**HOW TO COMPLETE THIS TASK**
Throughout the records below, find the lines with the string "will" and give how many there are, nothing else.

DATA LISTING: Begin

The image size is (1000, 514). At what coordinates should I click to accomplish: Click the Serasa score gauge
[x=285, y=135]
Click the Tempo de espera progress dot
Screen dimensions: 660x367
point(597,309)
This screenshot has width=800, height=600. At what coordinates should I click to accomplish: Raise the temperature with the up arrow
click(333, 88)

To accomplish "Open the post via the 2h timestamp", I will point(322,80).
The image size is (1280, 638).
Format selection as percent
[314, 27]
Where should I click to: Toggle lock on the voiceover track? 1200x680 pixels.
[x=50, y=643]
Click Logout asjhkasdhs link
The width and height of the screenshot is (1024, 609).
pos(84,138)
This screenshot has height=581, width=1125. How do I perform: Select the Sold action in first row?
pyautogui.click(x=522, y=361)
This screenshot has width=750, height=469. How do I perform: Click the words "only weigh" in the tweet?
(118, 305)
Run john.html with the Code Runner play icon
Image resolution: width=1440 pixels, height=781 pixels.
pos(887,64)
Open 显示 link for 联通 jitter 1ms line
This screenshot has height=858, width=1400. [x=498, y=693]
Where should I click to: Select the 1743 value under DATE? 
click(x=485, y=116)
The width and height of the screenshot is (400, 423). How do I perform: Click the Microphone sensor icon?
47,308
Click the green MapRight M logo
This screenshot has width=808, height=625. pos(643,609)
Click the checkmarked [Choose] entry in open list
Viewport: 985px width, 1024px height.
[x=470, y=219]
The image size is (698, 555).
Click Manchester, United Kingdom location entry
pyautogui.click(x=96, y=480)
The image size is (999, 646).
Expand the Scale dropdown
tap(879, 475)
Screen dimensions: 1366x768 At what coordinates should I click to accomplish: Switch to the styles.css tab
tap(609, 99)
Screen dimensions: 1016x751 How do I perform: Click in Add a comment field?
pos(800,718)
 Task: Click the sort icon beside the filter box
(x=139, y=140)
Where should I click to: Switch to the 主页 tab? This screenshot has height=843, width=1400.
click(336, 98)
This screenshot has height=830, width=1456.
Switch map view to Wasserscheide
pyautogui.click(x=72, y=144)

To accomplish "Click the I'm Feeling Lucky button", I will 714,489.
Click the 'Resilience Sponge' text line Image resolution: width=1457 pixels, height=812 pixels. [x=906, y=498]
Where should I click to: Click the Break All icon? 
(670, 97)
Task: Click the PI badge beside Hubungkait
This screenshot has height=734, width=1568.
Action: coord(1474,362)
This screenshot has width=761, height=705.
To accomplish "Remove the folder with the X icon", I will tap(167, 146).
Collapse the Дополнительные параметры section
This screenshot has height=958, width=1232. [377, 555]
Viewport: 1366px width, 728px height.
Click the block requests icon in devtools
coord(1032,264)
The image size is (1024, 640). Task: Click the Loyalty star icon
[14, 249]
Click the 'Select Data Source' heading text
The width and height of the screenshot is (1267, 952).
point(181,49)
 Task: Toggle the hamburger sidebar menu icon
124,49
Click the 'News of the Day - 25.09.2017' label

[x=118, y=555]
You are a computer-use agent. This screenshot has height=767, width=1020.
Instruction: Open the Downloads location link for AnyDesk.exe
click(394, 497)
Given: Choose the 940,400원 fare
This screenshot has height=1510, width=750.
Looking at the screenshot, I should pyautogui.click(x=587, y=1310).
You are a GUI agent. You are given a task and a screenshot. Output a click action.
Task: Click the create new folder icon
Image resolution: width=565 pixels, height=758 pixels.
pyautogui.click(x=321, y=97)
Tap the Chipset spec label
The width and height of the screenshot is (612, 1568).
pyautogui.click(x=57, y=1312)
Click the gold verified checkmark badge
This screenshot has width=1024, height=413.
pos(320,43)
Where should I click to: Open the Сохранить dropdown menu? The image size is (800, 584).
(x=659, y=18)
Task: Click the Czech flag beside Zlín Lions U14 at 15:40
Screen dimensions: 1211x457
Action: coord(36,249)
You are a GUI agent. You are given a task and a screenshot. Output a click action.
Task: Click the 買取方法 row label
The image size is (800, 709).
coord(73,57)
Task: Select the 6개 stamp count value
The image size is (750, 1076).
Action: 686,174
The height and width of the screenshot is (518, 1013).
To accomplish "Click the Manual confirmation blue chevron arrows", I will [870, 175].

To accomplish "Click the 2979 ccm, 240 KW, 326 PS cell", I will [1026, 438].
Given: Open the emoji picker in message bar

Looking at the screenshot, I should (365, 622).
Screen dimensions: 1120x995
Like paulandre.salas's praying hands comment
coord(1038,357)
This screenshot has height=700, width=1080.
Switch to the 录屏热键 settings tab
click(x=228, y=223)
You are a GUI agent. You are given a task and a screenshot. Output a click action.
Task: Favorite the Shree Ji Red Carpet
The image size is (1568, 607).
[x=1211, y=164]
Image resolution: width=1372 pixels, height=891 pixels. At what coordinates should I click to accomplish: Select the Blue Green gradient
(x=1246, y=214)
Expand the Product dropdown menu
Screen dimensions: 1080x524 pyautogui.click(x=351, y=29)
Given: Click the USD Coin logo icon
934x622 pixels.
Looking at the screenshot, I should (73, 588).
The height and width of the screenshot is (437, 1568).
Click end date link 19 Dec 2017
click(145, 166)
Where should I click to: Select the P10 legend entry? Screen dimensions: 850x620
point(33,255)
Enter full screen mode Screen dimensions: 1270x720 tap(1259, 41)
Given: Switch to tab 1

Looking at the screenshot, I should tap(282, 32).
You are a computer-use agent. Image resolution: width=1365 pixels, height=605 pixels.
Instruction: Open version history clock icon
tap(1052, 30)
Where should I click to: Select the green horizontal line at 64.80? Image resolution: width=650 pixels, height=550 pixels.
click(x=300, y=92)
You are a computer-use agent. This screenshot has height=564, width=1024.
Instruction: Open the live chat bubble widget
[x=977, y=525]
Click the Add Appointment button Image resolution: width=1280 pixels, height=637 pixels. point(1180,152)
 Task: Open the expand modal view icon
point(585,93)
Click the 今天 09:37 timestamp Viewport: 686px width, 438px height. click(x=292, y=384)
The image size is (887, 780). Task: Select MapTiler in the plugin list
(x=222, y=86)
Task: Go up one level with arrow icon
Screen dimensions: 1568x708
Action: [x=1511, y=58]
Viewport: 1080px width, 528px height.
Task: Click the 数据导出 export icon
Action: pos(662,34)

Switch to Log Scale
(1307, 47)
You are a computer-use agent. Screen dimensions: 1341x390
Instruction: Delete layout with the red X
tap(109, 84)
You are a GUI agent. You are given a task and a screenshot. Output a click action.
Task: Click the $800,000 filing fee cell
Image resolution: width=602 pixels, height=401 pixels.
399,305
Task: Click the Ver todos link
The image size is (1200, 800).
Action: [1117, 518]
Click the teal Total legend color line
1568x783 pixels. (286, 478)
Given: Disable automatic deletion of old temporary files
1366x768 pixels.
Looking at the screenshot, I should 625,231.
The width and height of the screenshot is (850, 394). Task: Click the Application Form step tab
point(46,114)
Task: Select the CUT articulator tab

DATA LISTING: End

**RESPONSE AREA**
5